Yoshida offered a hesitant smile. "Ah... nice to meet you properly, Tsugino-san." Fuyuta slid a mug across the table towards her – black coffee, steam curling upwards. "*Trink.*" His command was soft, flat. Tsugino sank into the nearest chair, wrapping her chilled hands around the warmth. She lifted the cup, desperate for its bitter heat to thaw the dread pooling in her stomach. As she sipped, she glanced sideways.

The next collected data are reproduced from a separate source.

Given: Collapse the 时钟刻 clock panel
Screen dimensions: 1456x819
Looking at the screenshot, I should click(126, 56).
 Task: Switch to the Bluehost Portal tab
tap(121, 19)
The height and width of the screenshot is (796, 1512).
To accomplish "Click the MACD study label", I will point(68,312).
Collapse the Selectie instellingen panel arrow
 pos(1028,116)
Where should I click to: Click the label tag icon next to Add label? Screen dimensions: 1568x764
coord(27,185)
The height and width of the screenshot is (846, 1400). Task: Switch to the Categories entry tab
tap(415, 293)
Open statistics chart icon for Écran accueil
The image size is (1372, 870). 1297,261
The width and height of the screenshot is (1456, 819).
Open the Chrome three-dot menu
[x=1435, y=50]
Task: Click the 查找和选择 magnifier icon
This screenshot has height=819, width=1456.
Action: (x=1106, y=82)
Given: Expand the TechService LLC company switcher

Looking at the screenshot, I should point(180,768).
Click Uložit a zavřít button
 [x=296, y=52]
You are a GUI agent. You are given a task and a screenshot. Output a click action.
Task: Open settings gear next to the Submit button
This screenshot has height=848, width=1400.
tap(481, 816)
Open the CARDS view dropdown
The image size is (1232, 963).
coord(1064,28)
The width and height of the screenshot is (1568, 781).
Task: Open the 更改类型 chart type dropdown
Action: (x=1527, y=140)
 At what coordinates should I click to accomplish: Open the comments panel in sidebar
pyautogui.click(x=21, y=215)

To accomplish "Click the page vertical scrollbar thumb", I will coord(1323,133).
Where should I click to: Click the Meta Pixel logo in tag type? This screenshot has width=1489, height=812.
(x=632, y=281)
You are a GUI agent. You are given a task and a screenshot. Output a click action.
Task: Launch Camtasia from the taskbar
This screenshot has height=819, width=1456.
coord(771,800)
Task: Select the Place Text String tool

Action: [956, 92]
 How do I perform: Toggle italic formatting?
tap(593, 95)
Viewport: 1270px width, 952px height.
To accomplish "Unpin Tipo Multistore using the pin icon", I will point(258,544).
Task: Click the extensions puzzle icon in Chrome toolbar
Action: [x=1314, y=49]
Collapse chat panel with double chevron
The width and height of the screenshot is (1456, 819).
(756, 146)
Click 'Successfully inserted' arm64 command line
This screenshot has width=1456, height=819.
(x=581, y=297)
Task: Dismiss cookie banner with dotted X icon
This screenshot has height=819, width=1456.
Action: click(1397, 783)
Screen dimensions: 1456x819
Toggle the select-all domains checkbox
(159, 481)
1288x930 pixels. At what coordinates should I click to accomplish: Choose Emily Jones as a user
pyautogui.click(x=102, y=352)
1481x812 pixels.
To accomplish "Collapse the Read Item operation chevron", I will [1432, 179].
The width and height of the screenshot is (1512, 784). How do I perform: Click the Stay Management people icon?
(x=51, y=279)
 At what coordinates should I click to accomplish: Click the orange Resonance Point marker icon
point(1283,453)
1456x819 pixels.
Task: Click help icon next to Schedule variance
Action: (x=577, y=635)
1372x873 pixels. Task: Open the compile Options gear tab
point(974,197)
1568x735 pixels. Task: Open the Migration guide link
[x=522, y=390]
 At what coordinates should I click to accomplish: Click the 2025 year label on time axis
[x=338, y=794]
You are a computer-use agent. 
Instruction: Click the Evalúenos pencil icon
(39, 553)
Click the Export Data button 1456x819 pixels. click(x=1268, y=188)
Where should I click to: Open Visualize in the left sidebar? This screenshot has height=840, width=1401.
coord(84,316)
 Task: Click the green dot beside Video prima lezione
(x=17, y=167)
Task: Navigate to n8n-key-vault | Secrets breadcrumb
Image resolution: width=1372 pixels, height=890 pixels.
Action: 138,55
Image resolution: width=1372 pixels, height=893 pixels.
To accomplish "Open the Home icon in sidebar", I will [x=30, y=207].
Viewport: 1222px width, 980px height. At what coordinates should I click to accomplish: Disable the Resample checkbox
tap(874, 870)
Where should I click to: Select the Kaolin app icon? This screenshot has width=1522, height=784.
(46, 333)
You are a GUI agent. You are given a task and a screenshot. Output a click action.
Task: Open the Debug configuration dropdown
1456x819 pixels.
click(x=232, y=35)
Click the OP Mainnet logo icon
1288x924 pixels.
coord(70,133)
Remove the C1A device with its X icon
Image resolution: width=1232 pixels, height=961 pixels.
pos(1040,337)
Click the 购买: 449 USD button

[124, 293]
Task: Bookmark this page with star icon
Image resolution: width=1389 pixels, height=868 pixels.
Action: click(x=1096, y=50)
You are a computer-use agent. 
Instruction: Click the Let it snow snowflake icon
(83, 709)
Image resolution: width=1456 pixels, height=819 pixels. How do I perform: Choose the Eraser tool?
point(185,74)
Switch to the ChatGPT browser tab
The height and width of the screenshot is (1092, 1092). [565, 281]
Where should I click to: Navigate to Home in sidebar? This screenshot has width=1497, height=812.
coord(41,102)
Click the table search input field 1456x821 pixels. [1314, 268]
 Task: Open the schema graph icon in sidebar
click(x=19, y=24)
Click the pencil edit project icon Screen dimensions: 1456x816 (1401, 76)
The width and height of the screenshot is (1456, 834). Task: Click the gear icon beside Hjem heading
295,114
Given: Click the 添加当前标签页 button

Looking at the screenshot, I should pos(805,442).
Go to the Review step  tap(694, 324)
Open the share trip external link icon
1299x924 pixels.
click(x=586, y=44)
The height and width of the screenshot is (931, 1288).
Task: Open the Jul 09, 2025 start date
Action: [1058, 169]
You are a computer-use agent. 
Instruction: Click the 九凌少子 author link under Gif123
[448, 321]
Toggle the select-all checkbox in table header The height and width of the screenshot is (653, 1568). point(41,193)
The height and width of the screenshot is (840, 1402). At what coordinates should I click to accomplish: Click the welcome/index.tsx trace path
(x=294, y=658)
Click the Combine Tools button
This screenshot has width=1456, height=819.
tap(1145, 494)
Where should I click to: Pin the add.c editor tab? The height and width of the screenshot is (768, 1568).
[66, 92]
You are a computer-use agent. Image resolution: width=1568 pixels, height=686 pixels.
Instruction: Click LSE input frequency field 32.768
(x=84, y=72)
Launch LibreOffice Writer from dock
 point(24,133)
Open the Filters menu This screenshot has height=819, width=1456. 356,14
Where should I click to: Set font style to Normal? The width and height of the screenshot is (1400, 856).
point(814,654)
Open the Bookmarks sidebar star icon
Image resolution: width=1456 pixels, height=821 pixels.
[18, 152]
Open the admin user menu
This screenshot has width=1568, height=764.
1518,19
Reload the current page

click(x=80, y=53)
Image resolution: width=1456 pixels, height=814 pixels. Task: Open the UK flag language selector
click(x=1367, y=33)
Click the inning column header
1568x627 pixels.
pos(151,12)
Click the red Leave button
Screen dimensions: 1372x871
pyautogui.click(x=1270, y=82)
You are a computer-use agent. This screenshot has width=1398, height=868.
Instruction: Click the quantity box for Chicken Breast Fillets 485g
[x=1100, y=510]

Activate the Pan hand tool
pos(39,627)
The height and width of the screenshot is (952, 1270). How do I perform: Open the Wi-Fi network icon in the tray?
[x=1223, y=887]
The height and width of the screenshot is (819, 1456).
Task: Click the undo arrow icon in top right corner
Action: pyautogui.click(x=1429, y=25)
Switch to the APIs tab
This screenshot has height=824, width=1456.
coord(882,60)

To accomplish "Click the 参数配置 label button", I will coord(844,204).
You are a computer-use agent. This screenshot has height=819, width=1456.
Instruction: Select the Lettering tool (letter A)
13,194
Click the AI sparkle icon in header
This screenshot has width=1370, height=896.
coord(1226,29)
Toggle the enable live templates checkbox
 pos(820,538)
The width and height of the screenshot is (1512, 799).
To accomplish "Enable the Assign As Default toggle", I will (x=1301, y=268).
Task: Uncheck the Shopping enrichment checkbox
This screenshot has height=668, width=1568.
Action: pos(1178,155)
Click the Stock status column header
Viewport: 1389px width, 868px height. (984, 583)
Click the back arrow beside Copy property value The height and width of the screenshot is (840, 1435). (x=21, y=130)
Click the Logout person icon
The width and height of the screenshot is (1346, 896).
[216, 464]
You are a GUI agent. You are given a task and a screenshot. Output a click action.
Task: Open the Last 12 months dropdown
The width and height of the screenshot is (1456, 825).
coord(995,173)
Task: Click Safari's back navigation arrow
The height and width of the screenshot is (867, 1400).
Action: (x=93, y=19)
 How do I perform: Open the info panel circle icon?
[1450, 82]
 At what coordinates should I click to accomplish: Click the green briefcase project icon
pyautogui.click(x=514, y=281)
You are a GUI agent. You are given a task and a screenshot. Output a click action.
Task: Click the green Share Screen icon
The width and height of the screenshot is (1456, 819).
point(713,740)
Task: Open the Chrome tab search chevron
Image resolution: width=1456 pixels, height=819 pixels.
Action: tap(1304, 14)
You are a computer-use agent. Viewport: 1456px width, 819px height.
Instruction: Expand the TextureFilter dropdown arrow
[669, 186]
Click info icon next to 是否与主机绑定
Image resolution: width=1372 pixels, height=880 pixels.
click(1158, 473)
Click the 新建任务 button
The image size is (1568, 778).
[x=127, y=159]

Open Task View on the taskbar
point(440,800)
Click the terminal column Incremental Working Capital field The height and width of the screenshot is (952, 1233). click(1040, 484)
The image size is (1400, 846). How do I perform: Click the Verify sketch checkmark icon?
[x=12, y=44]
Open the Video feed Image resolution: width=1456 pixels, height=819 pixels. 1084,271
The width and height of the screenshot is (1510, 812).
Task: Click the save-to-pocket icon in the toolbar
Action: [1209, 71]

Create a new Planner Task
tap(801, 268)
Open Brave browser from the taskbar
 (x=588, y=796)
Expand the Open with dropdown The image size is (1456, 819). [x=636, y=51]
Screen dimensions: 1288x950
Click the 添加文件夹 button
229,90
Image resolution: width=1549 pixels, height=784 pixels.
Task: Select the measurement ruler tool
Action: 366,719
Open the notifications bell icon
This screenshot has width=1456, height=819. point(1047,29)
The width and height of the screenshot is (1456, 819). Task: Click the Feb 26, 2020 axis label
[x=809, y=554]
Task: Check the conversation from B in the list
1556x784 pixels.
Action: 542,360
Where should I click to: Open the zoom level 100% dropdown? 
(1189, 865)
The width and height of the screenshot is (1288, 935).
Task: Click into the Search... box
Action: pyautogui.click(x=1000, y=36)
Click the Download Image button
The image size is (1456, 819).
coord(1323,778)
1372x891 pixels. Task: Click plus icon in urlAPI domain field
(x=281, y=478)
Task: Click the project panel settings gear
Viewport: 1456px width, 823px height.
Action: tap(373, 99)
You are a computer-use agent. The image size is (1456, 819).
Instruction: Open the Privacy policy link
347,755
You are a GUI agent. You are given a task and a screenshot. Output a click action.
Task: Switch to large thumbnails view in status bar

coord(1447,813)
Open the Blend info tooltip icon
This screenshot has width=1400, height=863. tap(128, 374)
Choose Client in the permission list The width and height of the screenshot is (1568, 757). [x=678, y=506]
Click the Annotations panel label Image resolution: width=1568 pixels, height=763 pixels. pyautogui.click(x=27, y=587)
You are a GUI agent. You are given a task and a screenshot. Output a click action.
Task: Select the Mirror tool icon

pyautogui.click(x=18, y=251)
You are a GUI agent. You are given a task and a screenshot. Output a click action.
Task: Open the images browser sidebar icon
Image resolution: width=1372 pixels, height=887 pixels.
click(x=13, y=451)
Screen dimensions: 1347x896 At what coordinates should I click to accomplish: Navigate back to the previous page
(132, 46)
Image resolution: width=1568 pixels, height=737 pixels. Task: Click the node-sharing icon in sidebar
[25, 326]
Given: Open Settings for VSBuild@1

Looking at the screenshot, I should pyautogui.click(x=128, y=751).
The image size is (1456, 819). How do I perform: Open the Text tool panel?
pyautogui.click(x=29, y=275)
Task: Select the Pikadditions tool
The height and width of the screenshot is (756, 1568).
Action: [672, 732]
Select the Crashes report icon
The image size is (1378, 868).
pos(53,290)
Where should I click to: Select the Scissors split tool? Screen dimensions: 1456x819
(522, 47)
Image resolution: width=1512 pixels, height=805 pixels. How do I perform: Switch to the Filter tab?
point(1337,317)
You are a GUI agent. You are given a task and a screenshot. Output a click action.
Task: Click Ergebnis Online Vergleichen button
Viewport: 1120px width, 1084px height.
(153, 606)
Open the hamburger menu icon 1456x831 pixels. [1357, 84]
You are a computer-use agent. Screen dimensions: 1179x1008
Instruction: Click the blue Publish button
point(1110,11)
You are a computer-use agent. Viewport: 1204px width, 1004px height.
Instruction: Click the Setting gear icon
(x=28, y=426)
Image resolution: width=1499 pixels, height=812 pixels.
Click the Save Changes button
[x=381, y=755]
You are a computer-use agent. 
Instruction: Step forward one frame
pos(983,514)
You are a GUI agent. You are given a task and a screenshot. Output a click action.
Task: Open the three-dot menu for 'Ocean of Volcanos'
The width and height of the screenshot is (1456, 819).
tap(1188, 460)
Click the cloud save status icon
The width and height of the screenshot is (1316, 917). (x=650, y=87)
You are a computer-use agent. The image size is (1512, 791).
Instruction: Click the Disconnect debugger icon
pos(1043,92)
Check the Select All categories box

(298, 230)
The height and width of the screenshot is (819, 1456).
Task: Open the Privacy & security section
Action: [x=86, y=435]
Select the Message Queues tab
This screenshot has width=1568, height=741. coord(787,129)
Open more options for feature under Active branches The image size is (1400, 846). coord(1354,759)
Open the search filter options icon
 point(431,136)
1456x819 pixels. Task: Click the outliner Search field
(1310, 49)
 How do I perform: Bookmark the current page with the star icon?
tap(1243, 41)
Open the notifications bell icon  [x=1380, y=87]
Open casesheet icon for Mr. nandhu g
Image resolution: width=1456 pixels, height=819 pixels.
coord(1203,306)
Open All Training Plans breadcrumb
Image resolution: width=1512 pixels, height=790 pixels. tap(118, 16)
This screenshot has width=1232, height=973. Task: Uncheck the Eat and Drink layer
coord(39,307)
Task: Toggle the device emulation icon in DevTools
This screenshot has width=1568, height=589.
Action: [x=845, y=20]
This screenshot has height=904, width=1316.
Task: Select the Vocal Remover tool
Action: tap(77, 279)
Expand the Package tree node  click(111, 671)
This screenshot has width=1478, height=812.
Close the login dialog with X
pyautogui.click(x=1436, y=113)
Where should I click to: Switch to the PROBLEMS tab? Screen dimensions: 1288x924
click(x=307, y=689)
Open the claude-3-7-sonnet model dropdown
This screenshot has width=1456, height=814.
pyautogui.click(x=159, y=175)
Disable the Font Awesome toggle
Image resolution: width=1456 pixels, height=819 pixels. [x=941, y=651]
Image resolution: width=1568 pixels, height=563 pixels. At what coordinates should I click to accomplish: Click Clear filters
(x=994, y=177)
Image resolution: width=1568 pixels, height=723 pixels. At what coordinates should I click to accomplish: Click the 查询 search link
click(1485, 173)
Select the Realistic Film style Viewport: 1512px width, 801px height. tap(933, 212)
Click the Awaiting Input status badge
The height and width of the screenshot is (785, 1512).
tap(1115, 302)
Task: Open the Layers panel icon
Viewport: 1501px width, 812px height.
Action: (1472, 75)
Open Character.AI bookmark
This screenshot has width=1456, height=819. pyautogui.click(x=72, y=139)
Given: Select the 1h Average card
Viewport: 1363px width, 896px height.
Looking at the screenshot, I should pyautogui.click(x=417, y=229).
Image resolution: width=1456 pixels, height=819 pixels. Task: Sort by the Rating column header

Fuyuta wasn't looking at Yoshida. He was watching *her*. His dead, charcoal-black eyes held hers over the rim of her mug. That constant, vacant smile hadn't moved, yet something shifted beneath it – an eerie intensity, a fanatic's focus. It wasn't friendly. It wasn't familial. It was the look of someone dissecting a beloved butterfly pinned to a board, adoring the stillness *he* imposed. Her fingers tightened on the porcelain. *What does this crazy guy mean?* The thought screamed silently in her head as his smile deepened a fraction, the corners of his lips twitching faintly upwards. Vanilla and something sharper rode his breath across the table. Yoshida shifted uncomfortably beside him.